[Source text — start]

Avaya thinks it has something better, which it is terming "awareness" rather than "presence." Awareness technologies will pay attention not just to where we are and whether we are online but what we are doing and what people and content we need to connect with to get that work done, he said. Like an automated equivalent of a good executive assistant, Avaya will get us all the things we need without us having to ask for them, he said. The awareness software will get this context by parsing and analyzing our email and other communications.

Enterprise Tablet Shootout
Enterprise Tablet Shootout
(click image for larger view and for slideshow)

This technology will come to market this summer in updates to the Avaya Flare experience, which includes the Flare desktop device as well as Flare for Windows and Flare for iPad. It will also be delivered in other forms, such as enhanced conference calling.

Rather than having to remember a conference call number and code, a user will be able to speed-dial a single number and have the system consult a calendar of scheduled calls to figure out which one the user is trying to join. This works even if the conference call wasn't set up through an Avaya conference bridge--by parsing email invitations, the system can build a calendar of all your scheduled calls and join you to external services, dialing the number and entering the conference codes on your behalf, Shockley said in a separate interview.

This single number access will be particularly handy for the overloaded executive trying to join a conference call while driving down the highway, without crashing into a bridge abutment in the process, Shockley said.

"This is patented Avaya Labs technology that is tracking all the same things an admin would track if you had executive admin--who you are communicating with, which documents are associated with which people as well as your calendar and events on that calendar. It monitors voice calls, emails, and text message in an attempt to predict at any moment in time who are the most relevant people and which are the most relevant documents, conversations, or events," Shockley said.

In an onstage demo of how awareness works in the context of the Flare software, Shockley showed how the software could help him more quickly pull together all the people required for an online meeting by using a smart filter on his contact list. Starting with a display of his most recent and frequent contacts, he was able to drag and drop contact cards showing each individual's photo into the participants list, and as he made selections the list was further narrowed as the system inferred his intent by analyzing the connections between those people to identify the common project they were all working on. In the process, it also pulled in documents related to that project (in the demo, the project was organizing a conference dinner).

"By creating an extraordinary user experience, we're helping you save the first 10 minutes out of every hour," meaning the time wasted pulling together the right people and information required for the meeting to actually get started, Shockley said.

Avaya also announced a set of cloud services branded AvayaLive, including a hosted unified collaboration offering for small to midsize businesses called AvayaLive Connect, and AvayaLive Engage 3.0, the successor to the avatar-based collaboration environment formerly known as web.alive.

AvayaLive Connect is a bundle of cloud-hosted communications services that a business can procure and provision online within a matter of minutes by entering a credit card number and a list of user names and email addresses. Ordering a desk phone to go with that new account is just a checkbox on the form, or users can access the service through a software download. "We're reaching out to smaller customers than we've reached out to in recent times--the term we're using is 'entrepreneurial,' " Shockley said. Aimed at businesses with 20 or fewer employees, the service is currently in trials with general availability planned for this summer.

Improvements in the AvayaLive Engage product include Support for Apple Mac OSX operating systems and Safari browsers, video collaboration with webcam sharing, video streaming upload and synched playback, and enhanced collaboration tools.

[Source text — finish]

**Exercise instructions:**
1 - Rewrite the Avaya article from "Avaya also announced" to "known as web.alive.", putting "hosted services" in place of "cloud services".
2 - List every improvement in the AvayaLive Engage product that the Avaya article names.
The lines that follow are not needed for this work.

[Given entries — start]

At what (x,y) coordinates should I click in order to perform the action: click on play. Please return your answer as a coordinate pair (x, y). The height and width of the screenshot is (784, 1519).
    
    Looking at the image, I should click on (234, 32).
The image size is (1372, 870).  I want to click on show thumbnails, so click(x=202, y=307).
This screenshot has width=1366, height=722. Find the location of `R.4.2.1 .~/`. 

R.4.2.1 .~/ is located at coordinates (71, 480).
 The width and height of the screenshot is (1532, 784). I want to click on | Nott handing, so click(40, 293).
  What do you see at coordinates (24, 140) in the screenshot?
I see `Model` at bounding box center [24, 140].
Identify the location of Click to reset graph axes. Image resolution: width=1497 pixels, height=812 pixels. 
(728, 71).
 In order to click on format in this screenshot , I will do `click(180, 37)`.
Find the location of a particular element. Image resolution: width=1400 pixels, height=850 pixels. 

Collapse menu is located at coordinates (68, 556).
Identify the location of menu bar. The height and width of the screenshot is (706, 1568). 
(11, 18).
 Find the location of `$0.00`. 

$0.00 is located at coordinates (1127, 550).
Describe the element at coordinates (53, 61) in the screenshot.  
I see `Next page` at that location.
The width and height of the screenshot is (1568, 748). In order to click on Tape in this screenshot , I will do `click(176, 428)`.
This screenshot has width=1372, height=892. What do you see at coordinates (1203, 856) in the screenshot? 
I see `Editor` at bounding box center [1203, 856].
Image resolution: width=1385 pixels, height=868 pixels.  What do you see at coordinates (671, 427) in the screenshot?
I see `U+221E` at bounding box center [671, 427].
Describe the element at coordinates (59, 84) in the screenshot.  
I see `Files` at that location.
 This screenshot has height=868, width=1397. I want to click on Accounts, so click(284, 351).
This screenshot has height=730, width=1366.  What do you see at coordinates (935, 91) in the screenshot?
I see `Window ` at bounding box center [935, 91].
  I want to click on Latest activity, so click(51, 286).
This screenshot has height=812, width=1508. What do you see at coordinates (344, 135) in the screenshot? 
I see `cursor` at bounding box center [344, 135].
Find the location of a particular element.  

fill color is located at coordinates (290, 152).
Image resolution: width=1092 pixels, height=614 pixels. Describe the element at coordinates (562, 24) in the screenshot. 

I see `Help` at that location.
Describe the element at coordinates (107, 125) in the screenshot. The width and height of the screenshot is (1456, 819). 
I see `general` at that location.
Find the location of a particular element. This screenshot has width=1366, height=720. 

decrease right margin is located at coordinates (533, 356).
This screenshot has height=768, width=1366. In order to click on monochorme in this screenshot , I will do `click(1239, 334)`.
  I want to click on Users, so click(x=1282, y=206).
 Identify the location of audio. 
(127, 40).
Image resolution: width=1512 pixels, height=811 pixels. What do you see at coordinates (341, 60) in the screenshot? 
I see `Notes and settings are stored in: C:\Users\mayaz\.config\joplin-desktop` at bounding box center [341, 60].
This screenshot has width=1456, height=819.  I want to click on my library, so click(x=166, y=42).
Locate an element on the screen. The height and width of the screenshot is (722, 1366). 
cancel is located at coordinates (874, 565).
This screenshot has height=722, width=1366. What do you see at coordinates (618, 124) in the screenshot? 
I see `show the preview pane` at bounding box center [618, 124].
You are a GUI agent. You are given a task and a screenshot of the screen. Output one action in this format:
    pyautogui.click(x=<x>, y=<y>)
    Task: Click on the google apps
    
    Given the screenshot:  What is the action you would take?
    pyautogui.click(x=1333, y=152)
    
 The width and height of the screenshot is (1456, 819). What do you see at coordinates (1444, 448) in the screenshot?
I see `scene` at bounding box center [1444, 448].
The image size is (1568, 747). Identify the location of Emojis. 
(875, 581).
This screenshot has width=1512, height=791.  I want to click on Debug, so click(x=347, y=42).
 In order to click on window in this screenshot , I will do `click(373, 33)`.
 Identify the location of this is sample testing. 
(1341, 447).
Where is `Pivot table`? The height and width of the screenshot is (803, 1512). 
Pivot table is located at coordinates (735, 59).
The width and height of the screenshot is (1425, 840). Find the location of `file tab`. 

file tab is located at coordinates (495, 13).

[Given entries — finish]

**Answers given:**
1 -
Avaya also announced a set of hosted services branded AvayaLive, including a hosted unified collaboration offering for small to midsize businesses called AvayaLive Connect, and AvayaLive Engage 3.0, the successor to the avatar-based collaboration environment formerly known as web.alive.

2 -
- Support for Apple Mac OSX operating systems and Safari browsers
- Video collaboration with webcam sharing
- Video streaming upload and synched playback
- Enhanced collaboration tools